Stop ai farmaci dimagranti galenici con SSRI: decreto del Ministero della Salute

 
 

Stop alla prescrizione e all’allestimento di preparazioni galeniche a scopo dimagrante contenenti paroxetina e altri principi attivi appartenenti alla classe degli inibitori selettivi della ricaptazione della serotonina (SSRI). Lo stabilisce il decreto del Ministro della Salute del 30 dicembre 2025, pubblicato sulla Gazzetta Ufficiale – Serie Generale n. 13 del 17 gennaio 2026, con l’obiettivo di tutelare la salute dei pazienti.

Il provvedimento vieta ai medici di prescrivere e ai farmacisti di eseguire preparazioni galeniche dimagranti contenenti questi principi attivi, normalmente utilizzati come antidepressivi nel trattamento di patologie quali depressione, ansia e disturbi ossessivo-compulsivi. Gli SSRI agiscono aumentando i livelli di serotonina nel cervello, ma possono provocare anche effetti collaterali rilevanti, tra cui disfunzioni sessuali e altri disturbi di rilievo clinico.

A chiarire il contesto interviene Gianmarco Padovani, vicepresidente di Federfarma Verona: «Per farmaco galenico si intende un medicinale allestito nei laboratori delle singole farmacie. Il preparato magistrale è invece un farmaco personalizzato, realizzato dal farmacista su specifica e obbligatoria ricetta medica, per rispondere alle esigenze terapeutiche di un singolo paziente, adattando dosaggi, ingredienti o forme farmaceutiche quando i farmaci industriali non sono disponibili o non risultano adatti».

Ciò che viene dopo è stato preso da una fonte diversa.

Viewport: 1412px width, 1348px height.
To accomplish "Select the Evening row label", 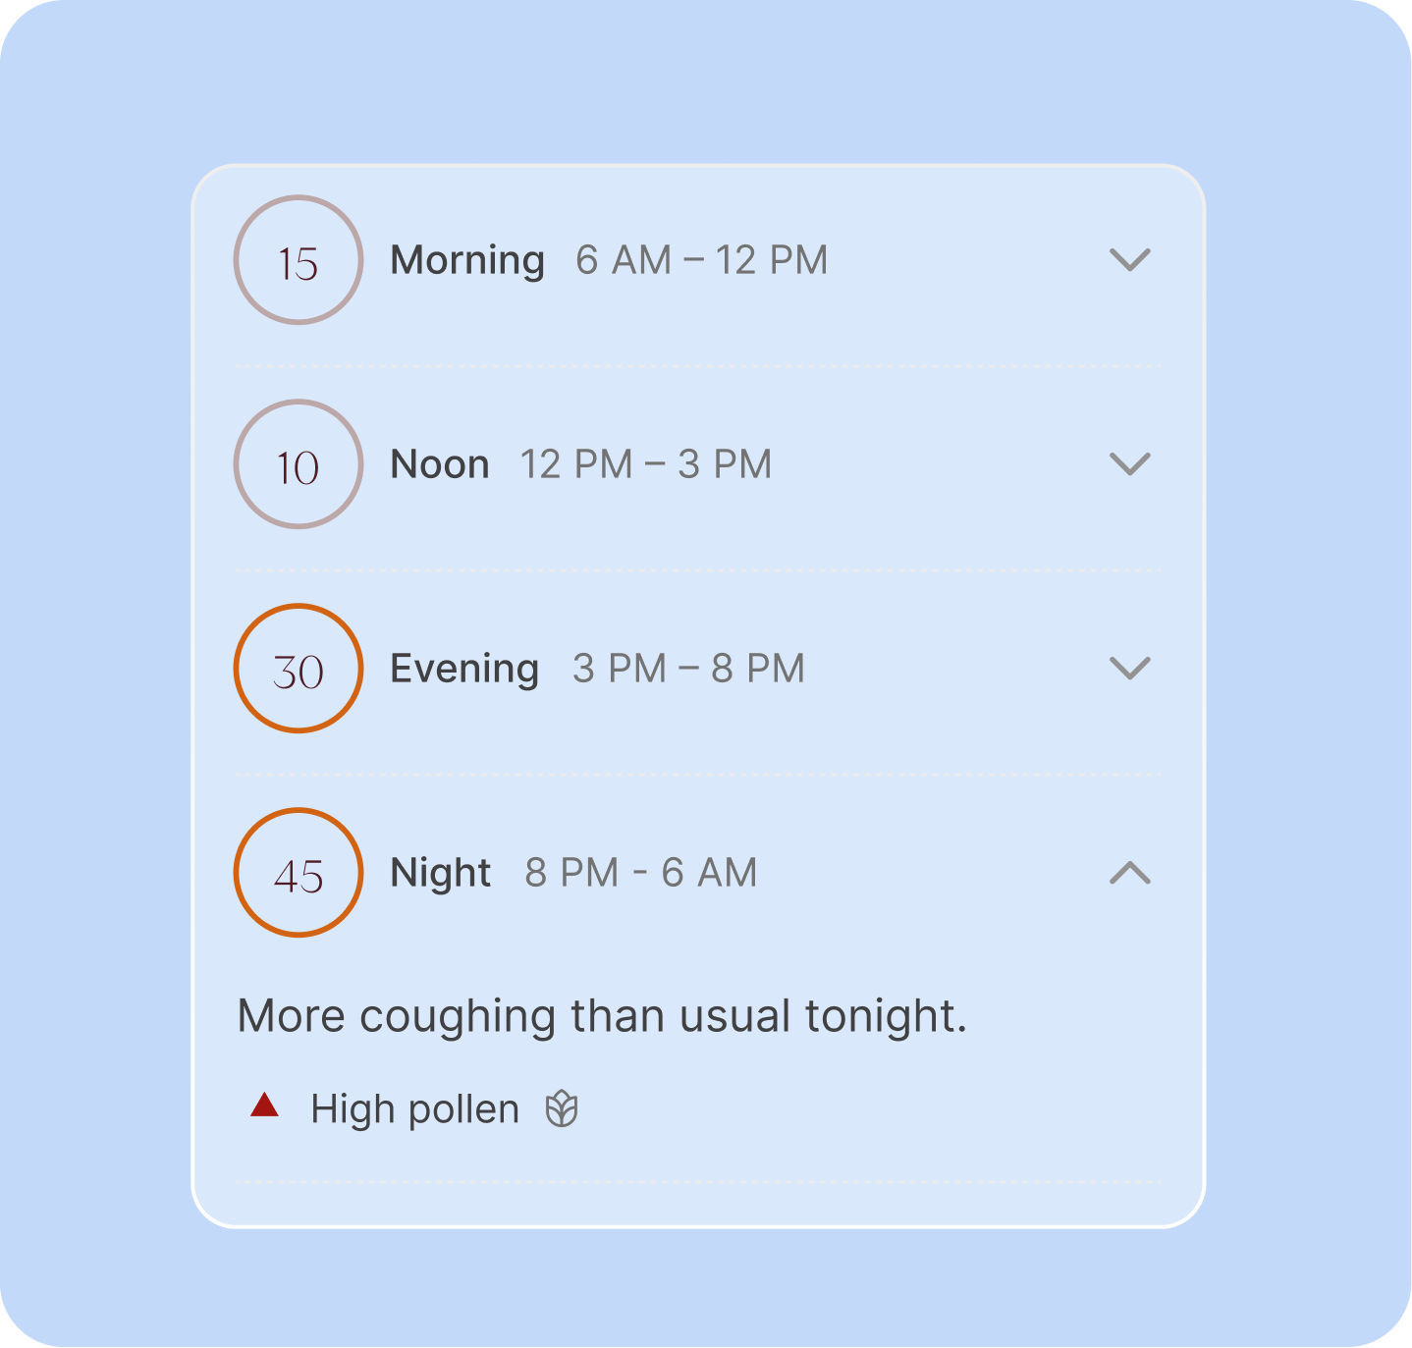I will coord(464,669).

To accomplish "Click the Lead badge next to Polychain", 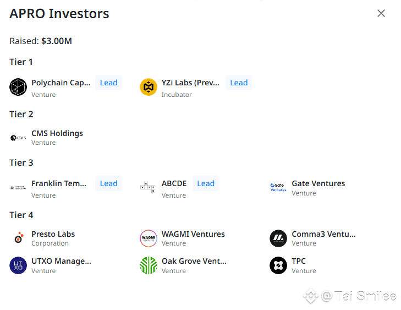I will (x=108, y=83).
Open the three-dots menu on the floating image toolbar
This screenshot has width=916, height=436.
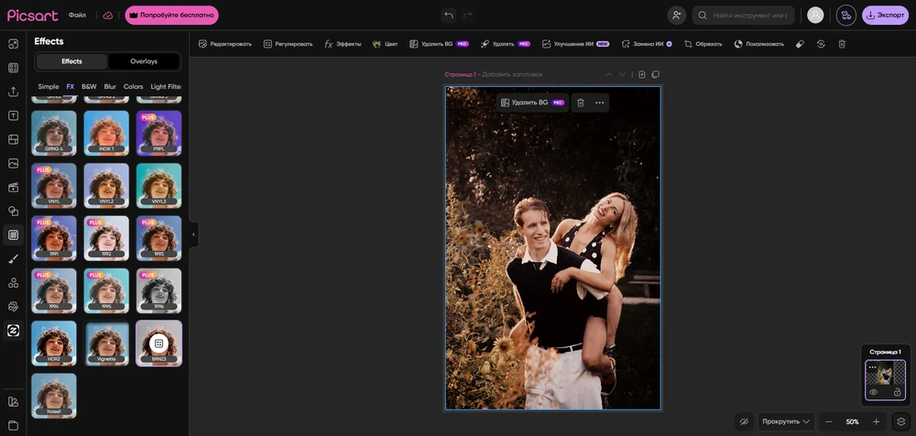click(600, 103)
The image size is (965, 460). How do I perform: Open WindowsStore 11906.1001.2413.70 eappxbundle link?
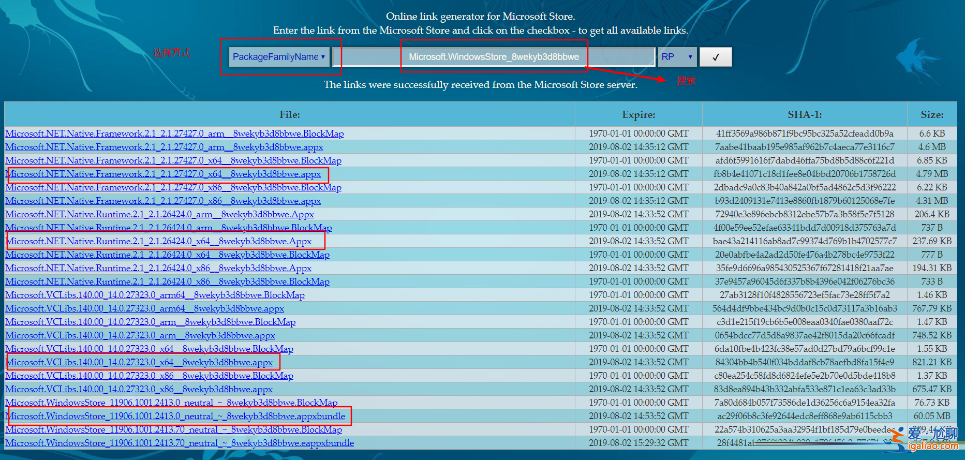pyautogui.click(x=180, y=443)
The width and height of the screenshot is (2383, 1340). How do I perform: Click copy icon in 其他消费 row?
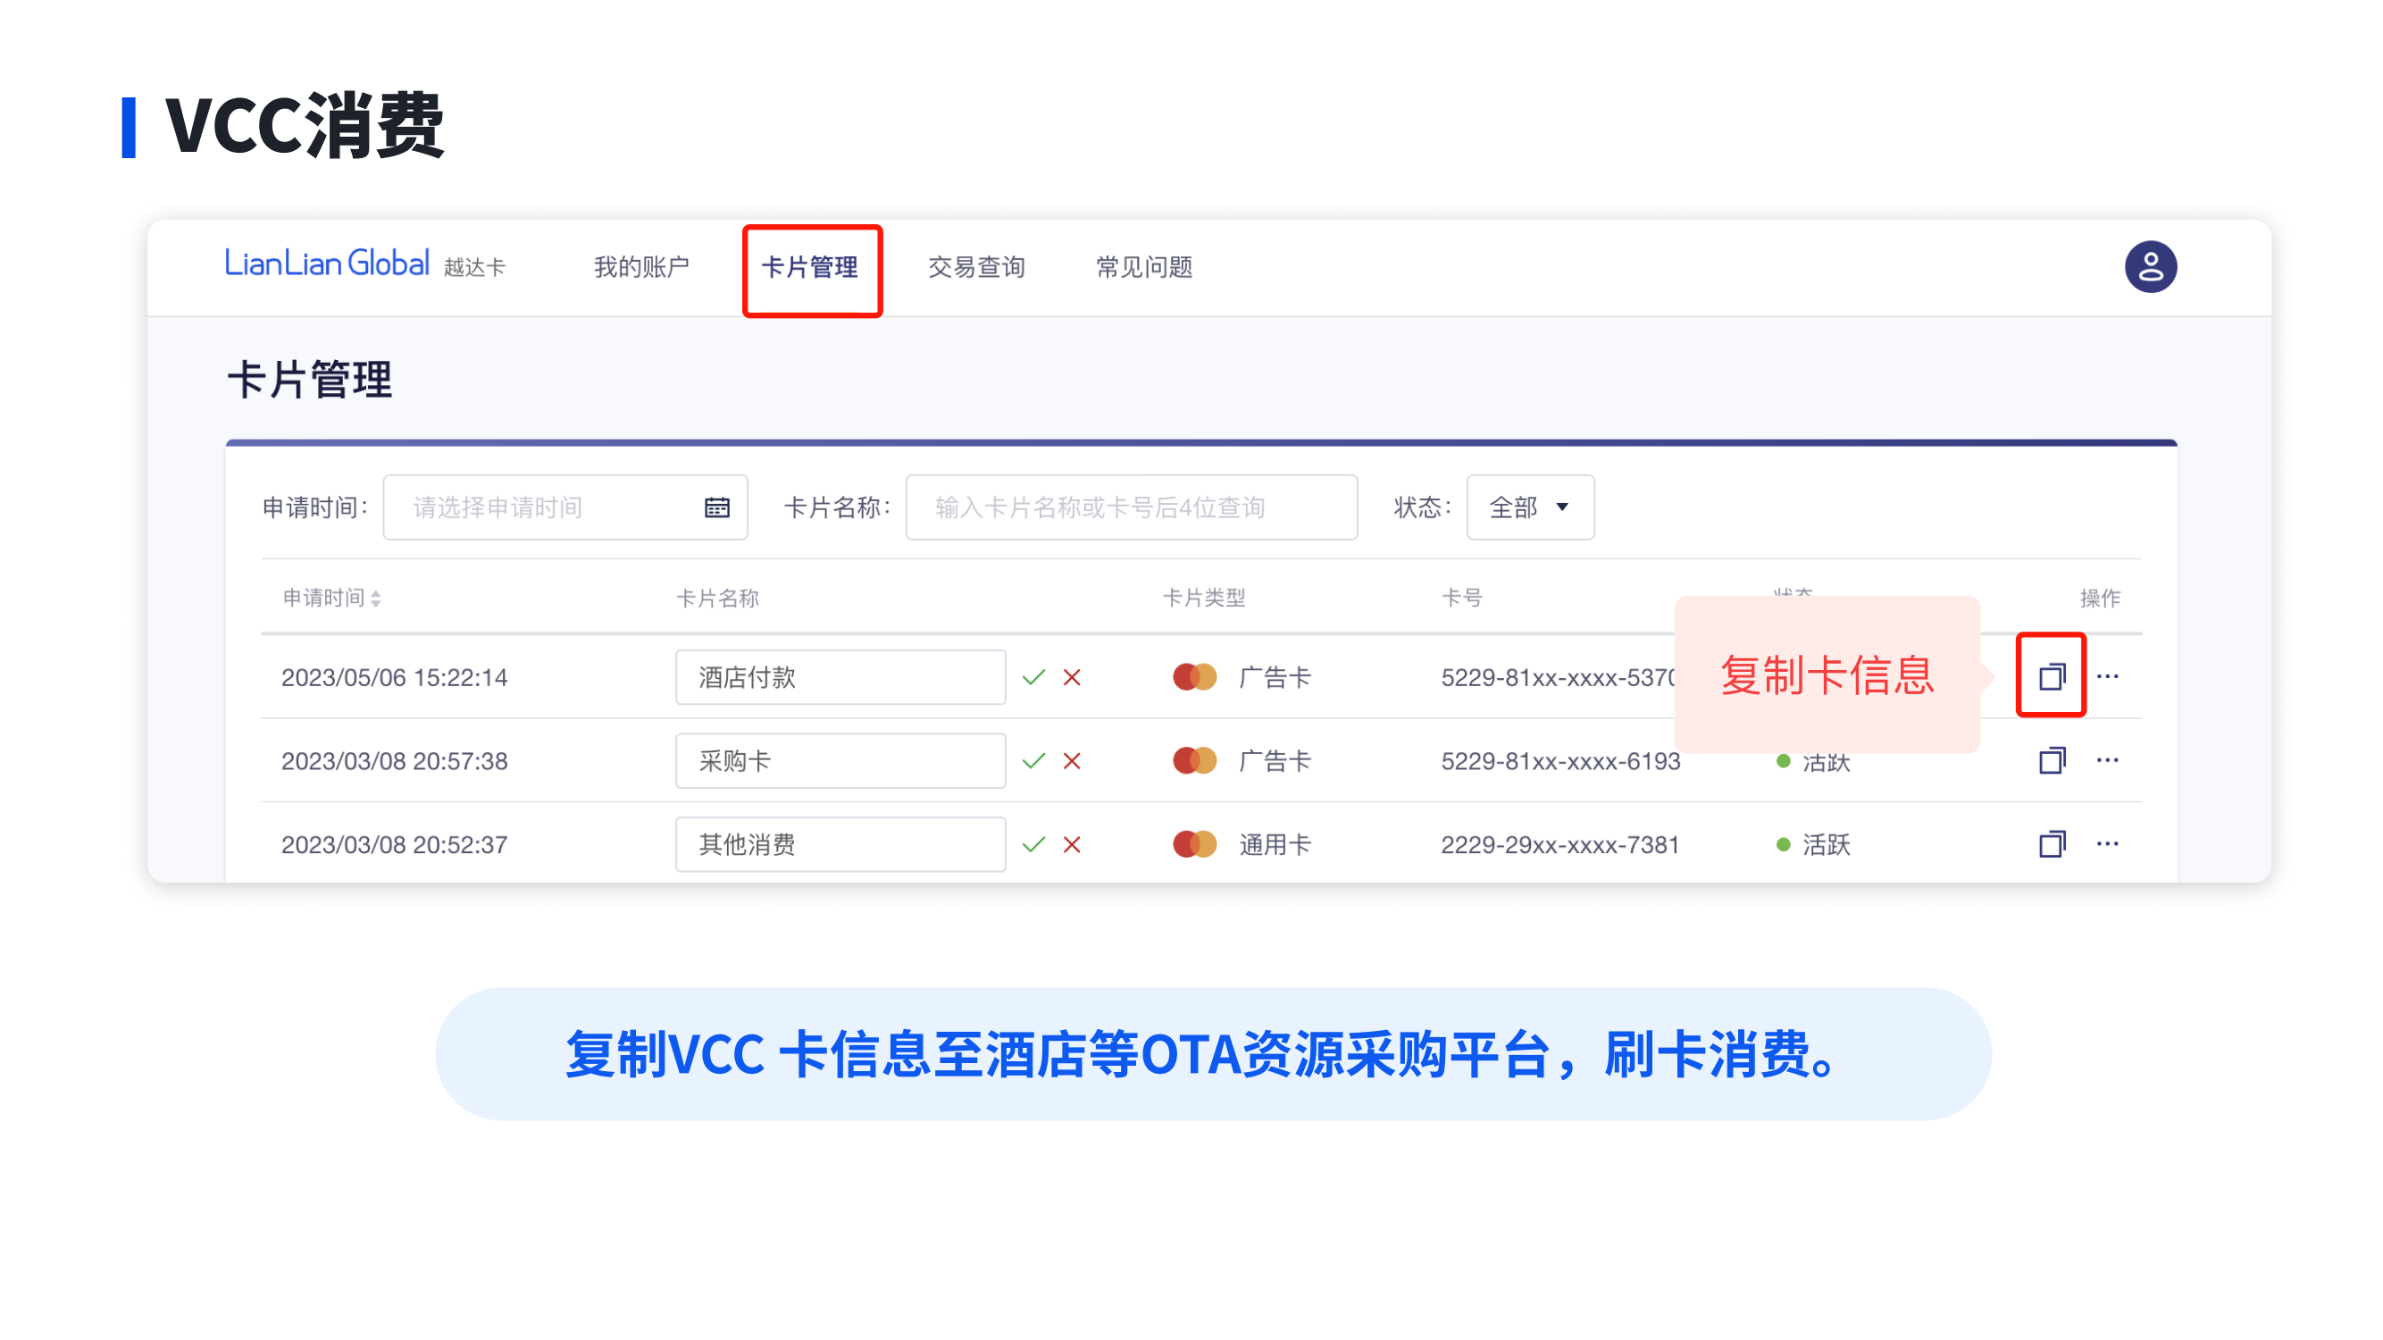click(x=2051, y=844)

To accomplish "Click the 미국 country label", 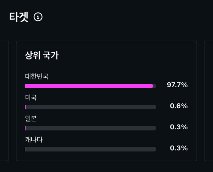I will (x=31, y=98).
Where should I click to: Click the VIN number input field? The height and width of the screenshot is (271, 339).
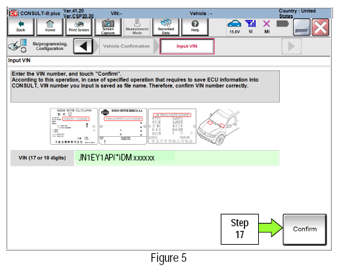click(177, 158)
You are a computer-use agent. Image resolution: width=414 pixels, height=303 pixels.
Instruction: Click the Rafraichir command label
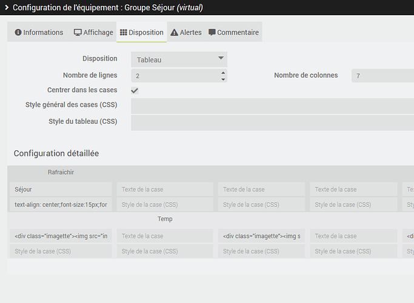(61, 173)
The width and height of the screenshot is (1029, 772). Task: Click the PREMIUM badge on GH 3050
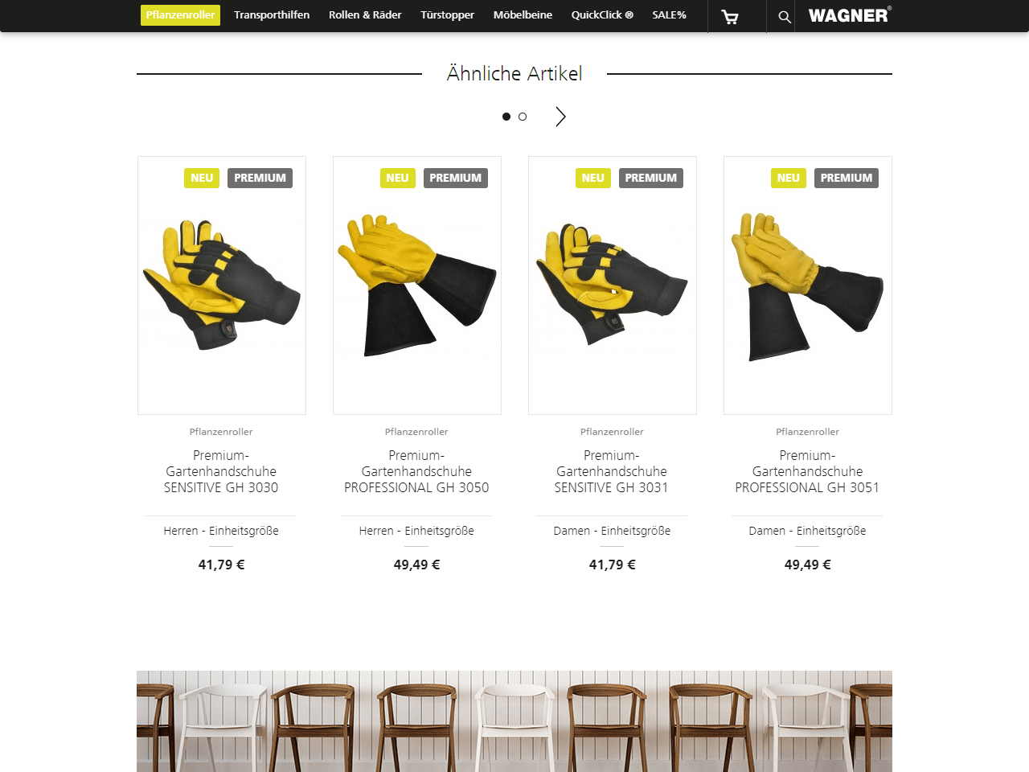point(455,178)
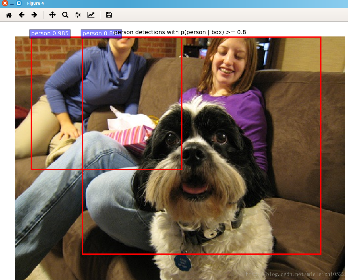Click the blog.csdn.net watermark URL
This screenshot has height=280, width=348.
(x=295, y=274)
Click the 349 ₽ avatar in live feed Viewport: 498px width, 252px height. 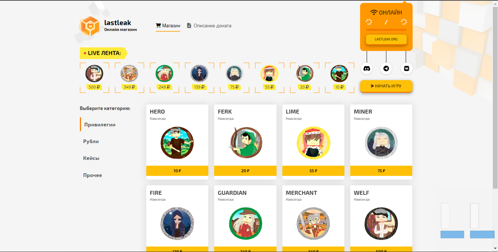(x=130, y=74)
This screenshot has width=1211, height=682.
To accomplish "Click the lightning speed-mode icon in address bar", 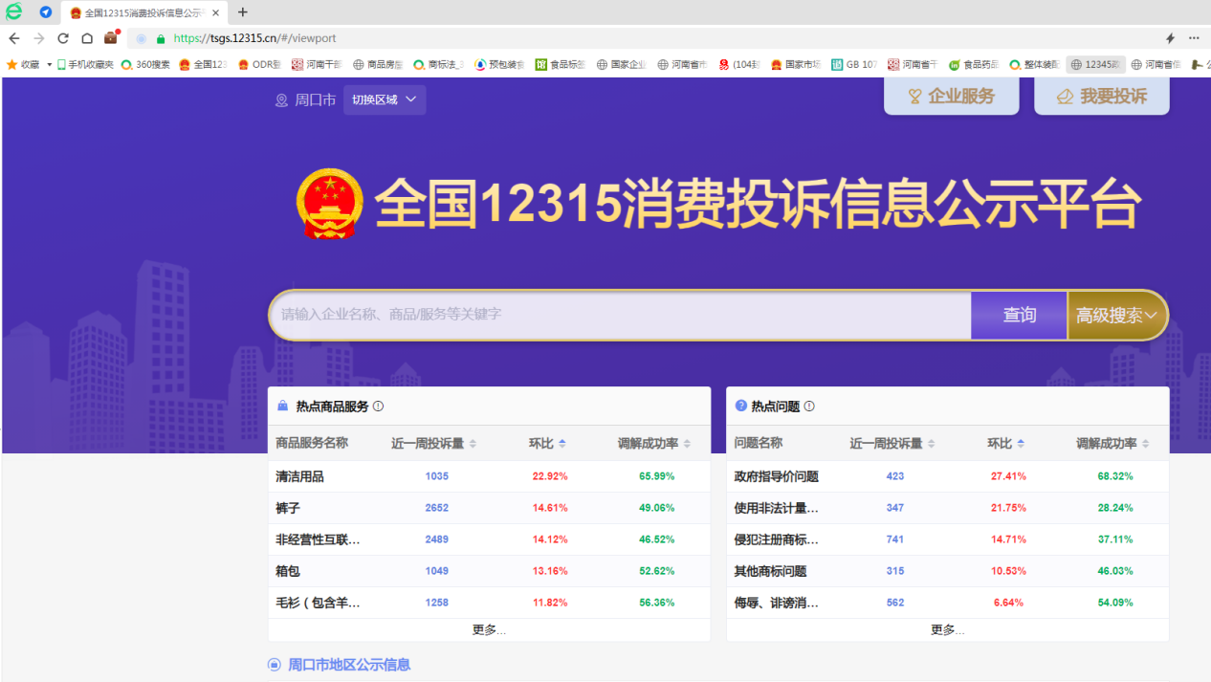I will (x=1169, y=38).
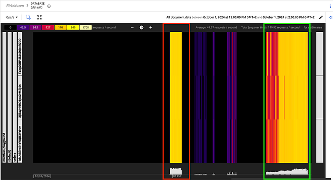Click the info icon beside DATABASE (default)
Image resolution: width=333 pixels, height=180 pixels.
coord(49,6)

«Nel caso dei farmaci dimagranti – prosegue Padovani – vista la loro recente e ampia diffusione, il legislatore ha ritenuto necessario vietare l’utilizzo di diversi principi attivi della categoria SSRI. In questo modo la galenica, che rappresenta spesso un servizio essenziale e talvolta salvavita per pazienti con patologie rare, diventa anche uno strumento di tutela della salute per altri cittadini».

Federfarma richiama inoltre l’attenzione sui rischi legati all’acquisto illegale di medicinali online. «Raccomandiamo ai cittadini di non ricorrere mai alla vendita illegale sul web per aggirare la legge: i pericoli per la salute possono essere molto elevati», sottolinea Padovani.

«La nostra categoria è particolarmente vigile verso i farmaci legati alle “mode” del momento – dagli steroidi ai prodotti tricologici, fino ai medicinali per il dimagrimento, molto richiesti in questo periodo dell’anno in vista della cosiddetta prova costume – conclude il vicepresidente di Federfarma Verona. La lotta alla vendita illegale dei medicinali ha come primo obiettivo la tutela della salute dei cittadini e, solo in seconda battuta, il contrasto a un mercato vietato dalla legge e spesso gestito da organizzazioni criminali».

Il decreto ministeriale è stato emanato sulla base dei pareri espressi da Istituto Superiore di Sanità (ISS), Agenzia Italiana del Farmaco (AIFA) e Consiglio Superiore di Sanità, tutti concordi nel ritenere sfavorevole il rapporto rischio/beneficio dell’impiego degli SSRI a fini dimagranti.